DMOZ 2006 Dataset and its Wikification

Published: 02-05-2019| Version 1 | DOI: 10.17632/9mpgz8z257.1
Contributors:
Carlos Lorenzetti,
Ana Maguitman,
Cecilia Baggio

Description

This dataset was retrieved with a crawler in 2006 from the Open Directory Project (ODP) (http://dmoz.org, https://en.wikipedia.org/wiki/DMOZ), which closed in 2017 and was reborn as Curlie (https://curlie.org/). The topics were selected from the third level of the ODP hierarchy. Some constraints were imposed on this selection to ensure the quality of the dataset. The minimum size for each selected topic was 100 URLs, and the language was restricted to English. For each topic, we collected all of its URLs as well as those in its subtopics. The retrieved HTML was parsed and cleaned to remove empty, pdf, flash, and other not useful files. The total number of collected pages was more than 350K from 448 topics.
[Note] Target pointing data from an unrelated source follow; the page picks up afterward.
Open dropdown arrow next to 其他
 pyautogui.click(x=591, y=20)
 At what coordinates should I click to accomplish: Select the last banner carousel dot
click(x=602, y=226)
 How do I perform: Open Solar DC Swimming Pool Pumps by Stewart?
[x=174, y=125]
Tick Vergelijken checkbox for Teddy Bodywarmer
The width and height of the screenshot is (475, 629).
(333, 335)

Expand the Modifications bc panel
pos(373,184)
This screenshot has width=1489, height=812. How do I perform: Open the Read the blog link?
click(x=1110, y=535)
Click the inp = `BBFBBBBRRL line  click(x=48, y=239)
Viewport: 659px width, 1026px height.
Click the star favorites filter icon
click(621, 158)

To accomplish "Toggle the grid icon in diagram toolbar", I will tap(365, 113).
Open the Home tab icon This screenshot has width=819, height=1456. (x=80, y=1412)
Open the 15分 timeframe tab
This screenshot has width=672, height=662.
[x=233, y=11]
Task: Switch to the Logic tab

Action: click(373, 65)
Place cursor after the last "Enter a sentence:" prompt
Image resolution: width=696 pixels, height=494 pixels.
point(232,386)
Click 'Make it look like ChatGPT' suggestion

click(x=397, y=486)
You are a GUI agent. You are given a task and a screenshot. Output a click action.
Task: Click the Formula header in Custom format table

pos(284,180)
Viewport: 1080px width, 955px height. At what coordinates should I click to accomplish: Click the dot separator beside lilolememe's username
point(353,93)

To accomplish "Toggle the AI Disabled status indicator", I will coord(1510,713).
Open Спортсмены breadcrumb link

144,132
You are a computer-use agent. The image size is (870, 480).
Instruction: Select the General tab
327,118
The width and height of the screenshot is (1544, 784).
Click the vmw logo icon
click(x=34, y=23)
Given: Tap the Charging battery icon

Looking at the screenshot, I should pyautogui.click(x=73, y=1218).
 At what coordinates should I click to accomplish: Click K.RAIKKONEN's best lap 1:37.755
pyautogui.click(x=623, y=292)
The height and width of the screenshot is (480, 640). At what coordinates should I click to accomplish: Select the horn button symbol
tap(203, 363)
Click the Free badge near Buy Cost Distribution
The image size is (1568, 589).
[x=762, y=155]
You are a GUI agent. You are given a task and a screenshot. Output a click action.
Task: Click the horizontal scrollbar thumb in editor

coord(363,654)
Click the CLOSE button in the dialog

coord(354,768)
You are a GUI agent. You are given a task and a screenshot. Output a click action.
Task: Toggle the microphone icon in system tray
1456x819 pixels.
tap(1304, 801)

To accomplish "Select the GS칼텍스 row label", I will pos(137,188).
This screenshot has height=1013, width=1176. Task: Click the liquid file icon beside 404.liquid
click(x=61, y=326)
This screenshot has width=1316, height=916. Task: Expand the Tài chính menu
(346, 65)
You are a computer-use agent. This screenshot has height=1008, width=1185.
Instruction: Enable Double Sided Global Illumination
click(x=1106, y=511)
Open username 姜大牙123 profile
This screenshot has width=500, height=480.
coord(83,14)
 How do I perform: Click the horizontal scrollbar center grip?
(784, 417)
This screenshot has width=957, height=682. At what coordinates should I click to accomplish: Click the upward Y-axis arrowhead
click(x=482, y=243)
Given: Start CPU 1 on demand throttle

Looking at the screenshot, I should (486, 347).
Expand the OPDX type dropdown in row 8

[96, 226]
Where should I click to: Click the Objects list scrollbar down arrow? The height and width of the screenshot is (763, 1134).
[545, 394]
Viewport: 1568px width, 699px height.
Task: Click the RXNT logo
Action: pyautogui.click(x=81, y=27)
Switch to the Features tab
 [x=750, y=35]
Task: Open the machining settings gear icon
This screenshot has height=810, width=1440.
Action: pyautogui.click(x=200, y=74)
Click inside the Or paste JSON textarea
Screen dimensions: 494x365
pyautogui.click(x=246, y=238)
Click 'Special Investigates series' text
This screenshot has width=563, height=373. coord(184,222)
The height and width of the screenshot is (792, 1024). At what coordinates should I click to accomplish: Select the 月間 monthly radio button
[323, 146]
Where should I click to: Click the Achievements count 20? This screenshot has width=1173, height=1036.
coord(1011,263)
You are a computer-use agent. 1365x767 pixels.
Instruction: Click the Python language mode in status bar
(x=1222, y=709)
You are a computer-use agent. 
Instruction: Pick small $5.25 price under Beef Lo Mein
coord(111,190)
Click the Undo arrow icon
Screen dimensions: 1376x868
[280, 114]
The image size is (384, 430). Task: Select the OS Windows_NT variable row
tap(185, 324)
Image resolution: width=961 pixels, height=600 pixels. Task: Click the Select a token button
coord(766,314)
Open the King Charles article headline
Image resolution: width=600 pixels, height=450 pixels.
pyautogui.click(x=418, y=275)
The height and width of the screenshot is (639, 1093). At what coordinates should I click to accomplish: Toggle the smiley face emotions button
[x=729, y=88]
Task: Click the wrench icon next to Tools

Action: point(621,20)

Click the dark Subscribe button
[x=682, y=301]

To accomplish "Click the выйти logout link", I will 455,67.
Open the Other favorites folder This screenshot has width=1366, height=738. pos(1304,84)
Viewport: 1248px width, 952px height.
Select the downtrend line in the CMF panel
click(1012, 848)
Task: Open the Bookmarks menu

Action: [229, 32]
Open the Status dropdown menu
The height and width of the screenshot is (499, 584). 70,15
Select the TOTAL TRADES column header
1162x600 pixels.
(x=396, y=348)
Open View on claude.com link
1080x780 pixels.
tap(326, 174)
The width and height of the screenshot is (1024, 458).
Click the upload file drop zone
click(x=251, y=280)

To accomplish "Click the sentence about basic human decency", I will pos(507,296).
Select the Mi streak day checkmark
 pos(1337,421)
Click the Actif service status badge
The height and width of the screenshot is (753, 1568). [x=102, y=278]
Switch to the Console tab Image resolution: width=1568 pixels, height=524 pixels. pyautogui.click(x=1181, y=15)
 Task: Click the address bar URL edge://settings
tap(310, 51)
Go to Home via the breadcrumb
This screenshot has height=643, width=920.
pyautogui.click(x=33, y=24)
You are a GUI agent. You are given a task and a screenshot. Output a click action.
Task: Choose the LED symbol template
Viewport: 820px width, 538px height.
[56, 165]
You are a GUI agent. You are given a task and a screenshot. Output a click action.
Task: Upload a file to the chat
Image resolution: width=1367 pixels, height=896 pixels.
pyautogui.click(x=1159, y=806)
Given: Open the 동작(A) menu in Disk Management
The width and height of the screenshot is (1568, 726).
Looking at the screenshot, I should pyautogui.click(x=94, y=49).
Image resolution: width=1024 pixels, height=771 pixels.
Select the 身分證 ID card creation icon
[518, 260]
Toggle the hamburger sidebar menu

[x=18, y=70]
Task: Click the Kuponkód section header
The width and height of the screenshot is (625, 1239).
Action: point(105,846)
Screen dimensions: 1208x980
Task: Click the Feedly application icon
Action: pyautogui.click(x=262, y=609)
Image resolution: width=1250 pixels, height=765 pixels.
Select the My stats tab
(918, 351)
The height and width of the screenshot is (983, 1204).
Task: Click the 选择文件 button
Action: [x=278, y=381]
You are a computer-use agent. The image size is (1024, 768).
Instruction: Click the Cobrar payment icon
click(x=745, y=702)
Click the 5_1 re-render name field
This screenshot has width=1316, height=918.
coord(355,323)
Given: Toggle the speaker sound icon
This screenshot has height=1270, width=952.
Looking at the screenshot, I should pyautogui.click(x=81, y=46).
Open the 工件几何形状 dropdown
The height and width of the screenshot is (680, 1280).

In 2018 the data was wikified.

Download All

Steps to reproduce

Websites were retrieved using the lists of URLs available at urls.tar.gz, but some pages are not in the dataset. Reasons are: website was not available at crawling time (near December 2006), retrieved HTML was not a valid HTML file (i.e., pdf, flash, etc.), parsed HTML contained no readable text, etc. So for example, the urls/1.txt file contains 812 URLs and texts/1/ directory contains 592 files only. Wikification was done using TagMe (https://tagme.d4science.org/tagme/) in May 2018. In order to limit the number of concepts, wikified short-phrases with scores below 0.1 were discarded.